CONCENTRATED PORTFOLIO IDEAS USING MOMENTUM FACTOR

QAS GLOBAL NEW ECONOMY 20 STOCKS SELECTION STRATEGY OUTPERFORMED S&P 500 INDEX BY +13% 2025 YTD

QAS Global New Economy Equity Strategy is a 20-stock concentrated portfolio with a monthly rebalancing process. All stocks are selected from our proprietary Global New Economy investment universe, representing innovative global companies across various sectors.
Each month, our fully automated algorithm analyzes current portfolio holdings.
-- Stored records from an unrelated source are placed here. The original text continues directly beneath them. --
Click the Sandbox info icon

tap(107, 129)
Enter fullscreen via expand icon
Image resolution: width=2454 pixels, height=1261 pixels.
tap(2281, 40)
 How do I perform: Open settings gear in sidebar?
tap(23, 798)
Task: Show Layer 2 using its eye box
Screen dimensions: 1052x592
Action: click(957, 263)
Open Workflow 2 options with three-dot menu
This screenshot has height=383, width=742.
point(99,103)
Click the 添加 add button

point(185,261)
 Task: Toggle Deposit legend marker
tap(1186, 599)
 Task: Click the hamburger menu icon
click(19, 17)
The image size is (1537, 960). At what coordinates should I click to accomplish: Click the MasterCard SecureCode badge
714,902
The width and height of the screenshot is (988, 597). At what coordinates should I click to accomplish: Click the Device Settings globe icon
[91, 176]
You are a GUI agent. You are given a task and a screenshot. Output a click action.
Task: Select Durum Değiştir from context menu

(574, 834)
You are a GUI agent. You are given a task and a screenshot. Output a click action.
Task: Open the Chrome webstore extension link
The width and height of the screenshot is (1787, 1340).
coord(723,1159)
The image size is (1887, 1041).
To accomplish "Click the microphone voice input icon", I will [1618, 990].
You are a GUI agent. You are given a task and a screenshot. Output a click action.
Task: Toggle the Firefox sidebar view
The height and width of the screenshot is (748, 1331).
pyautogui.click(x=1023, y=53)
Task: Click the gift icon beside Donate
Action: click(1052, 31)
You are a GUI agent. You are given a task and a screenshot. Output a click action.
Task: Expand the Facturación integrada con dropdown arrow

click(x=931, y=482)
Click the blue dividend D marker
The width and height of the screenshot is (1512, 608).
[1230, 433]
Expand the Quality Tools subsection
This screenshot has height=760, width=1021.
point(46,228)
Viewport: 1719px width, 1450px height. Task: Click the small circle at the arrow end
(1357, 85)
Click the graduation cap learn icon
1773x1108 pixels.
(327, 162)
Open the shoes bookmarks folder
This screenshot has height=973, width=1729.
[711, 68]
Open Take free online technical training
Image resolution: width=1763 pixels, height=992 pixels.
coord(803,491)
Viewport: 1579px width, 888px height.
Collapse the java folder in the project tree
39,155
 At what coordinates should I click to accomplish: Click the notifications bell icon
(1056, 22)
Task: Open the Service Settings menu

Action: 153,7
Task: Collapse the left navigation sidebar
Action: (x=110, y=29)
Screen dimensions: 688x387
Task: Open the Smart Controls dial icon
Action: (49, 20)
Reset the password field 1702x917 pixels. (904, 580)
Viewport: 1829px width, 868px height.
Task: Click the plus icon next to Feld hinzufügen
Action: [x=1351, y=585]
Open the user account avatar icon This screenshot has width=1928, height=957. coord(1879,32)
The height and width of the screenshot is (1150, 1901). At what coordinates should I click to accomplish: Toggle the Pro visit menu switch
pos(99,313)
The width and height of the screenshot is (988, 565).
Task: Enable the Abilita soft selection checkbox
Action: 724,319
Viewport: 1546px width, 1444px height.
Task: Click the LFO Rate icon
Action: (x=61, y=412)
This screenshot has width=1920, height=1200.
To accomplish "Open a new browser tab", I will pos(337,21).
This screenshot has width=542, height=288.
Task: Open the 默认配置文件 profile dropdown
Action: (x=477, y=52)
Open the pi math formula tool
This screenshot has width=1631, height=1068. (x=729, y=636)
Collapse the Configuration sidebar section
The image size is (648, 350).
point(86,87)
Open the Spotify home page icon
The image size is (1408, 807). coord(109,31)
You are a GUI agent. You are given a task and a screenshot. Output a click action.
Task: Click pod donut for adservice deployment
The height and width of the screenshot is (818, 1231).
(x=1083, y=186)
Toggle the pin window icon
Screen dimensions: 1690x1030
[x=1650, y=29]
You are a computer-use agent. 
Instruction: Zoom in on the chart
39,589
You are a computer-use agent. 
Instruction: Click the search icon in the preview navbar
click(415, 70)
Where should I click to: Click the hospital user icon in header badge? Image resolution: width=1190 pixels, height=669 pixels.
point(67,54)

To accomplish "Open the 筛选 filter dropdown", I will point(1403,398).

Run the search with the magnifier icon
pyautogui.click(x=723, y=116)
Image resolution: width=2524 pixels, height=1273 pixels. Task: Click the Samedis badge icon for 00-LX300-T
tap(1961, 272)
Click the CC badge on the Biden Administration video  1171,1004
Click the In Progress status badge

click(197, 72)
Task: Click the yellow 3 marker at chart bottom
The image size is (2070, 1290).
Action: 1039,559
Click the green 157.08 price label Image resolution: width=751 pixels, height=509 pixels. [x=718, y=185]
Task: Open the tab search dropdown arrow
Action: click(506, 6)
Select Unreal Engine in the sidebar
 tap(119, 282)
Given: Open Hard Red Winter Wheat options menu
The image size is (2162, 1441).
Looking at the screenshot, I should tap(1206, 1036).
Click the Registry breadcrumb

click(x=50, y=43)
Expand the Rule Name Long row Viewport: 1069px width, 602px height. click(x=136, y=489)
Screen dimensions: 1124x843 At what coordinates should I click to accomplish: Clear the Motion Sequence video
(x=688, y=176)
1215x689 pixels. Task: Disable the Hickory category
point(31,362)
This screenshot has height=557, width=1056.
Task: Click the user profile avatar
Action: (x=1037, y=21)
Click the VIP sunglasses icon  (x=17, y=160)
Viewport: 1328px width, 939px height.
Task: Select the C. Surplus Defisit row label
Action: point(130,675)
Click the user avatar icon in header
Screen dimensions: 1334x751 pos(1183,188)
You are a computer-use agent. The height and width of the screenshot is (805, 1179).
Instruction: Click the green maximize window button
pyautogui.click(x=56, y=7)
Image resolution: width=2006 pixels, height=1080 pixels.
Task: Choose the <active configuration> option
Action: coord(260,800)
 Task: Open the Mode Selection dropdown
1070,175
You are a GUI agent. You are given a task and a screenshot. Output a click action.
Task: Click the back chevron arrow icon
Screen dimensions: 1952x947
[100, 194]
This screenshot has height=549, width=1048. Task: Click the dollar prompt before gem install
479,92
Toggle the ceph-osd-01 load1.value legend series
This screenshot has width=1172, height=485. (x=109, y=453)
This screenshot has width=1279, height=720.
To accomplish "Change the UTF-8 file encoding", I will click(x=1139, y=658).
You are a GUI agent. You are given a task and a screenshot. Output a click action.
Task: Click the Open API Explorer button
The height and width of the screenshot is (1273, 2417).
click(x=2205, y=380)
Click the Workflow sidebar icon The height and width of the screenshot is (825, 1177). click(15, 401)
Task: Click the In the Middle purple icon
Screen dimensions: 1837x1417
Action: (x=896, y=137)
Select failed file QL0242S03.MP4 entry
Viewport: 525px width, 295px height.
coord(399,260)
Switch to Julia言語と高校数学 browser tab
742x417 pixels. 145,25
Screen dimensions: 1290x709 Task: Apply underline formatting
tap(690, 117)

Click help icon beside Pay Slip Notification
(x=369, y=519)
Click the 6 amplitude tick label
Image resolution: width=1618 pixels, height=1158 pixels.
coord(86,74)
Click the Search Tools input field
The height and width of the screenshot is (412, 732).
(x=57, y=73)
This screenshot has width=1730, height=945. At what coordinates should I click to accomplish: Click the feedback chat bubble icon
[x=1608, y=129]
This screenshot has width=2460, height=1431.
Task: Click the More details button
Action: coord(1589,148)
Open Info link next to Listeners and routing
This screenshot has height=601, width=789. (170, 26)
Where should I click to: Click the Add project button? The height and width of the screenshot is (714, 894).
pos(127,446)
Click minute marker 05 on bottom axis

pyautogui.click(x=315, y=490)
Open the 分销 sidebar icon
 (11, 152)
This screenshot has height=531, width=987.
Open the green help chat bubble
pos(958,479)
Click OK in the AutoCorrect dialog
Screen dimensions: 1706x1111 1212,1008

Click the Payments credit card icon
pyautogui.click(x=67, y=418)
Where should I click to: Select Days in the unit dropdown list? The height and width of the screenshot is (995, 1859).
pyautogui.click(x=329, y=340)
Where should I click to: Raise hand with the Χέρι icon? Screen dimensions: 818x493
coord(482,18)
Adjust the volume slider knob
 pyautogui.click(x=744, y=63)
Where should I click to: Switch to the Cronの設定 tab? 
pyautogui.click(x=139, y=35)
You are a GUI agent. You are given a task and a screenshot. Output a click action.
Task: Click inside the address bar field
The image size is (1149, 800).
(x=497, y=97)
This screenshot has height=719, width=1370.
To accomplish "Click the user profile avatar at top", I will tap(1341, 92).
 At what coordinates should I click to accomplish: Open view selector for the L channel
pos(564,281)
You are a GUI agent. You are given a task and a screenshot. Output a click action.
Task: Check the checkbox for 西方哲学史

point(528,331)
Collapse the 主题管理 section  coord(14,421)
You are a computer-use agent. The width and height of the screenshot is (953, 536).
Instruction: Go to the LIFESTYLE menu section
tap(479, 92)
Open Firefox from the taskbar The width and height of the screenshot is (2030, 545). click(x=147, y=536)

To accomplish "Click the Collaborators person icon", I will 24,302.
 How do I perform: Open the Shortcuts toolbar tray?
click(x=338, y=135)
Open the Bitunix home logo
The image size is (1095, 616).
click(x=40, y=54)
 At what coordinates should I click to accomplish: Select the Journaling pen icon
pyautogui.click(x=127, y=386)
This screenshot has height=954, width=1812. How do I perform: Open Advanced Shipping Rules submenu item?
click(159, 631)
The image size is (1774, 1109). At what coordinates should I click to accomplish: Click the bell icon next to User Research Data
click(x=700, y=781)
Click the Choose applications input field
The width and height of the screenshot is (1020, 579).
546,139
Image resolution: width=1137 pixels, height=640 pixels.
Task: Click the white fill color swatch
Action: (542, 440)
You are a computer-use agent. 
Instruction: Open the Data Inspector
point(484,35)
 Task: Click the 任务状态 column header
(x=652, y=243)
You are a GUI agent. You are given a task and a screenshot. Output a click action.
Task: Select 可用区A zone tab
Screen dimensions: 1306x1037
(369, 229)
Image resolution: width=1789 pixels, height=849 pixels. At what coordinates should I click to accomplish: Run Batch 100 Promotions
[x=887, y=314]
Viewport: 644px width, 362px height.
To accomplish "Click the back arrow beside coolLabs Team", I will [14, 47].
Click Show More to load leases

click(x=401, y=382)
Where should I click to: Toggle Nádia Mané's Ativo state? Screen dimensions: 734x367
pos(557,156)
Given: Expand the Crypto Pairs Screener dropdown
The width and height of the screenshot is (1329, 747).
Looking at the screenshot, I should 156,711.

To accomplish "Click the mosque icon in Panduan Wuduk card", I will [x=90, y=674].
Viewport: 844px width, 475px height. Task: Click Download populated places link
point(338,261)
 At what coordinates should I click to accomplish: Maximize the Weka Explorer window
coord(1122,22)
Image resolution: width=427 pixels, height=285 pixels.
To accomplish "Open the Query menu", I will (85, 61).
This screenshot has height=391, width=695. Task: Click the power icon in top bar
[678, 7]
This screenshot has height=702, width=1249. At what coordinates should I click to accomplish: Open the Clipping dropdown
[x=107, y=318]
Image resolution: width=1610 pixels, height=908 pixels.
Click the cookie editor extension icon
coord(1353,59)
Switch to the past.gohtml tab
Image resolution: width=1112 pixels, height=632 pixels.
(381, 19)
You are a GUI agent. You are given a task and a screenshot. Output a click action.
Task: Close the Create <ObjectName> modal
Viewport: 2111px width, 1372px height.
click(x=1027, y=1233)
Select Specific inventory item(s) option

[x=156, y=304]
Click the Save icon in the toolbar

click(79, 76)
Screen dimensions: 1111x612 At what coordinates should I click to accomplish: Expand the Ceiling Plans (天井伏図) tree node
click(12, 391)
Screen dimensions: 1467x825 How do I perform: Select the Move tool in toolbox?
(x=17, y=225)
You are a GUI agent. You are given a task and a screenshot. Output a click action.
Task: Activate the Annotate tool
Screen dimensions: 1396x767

Stocks exhibiting deteriorating momentum factor profiles (a combination of absolute and relative momentum) are replaced with those showing a positive configuration.
Year-to-date (YTD), this strategy has returned +20.5% vs. +7.9% for the SPY.
Here are some of the current holdings that have contributed most to the strategy’s alpha:
- ALAB – Astera Labs
- BILI – BiliBili
- CPNG – Coupang
- RTX – RTX Corp
- SNPS – Synopsys
- DASH – DoorDash
- VOD – Vodafone Group
- AVGO – Broadcom
- COIN – Coinbase
The current sector breakdown is as follows:

Our research indicates that using the momentum factor for stock selection and position maintenance can enhance risk-adjusted returns in long-only concentrated portfolios—particularly during positively biased market periods.
Historically, the U.S. stock market has operated under positively biased conditions roughly 80% of the time. Therefore, incorporating concentrated thematic strategies into a portfolio makes sense for achieving higher long-term returns. Otherwise, unless over-diversification is your specific investment objective, portfolios tend to become overly correlated to the benchmark.
We expect positively biased market conditions to persist in the second half of 2025. As a result, increased portfolio concentration is likely to deliver above-average returns.
Our advanced momentum factor methodology allows us to apply various parameters across key aspects of portfolio management:
a) Portfolio construction (concentration vs. diversification)
b) Rebalancing and position sizing
c) Risk management (exposure reduction or stock replacement)
Concentrated portfolios (with a relatively small number of holdings) are typically considered an active or hedge fund-style investment. In contrast, passive investments are generally designed with larger portfolio sizes. A concentrated portfolio tends to have lower correlation to a broad-based benchmark. Mathematically, any portfolio with 50 or more stocks will exhibit high benchmark correlation. Conversely, the optimal size for a concentrated portfolio is typically 20–30 stocks (with some hedge funds holding as few as 8–10), allowing for significantly reduced benchmark correlation.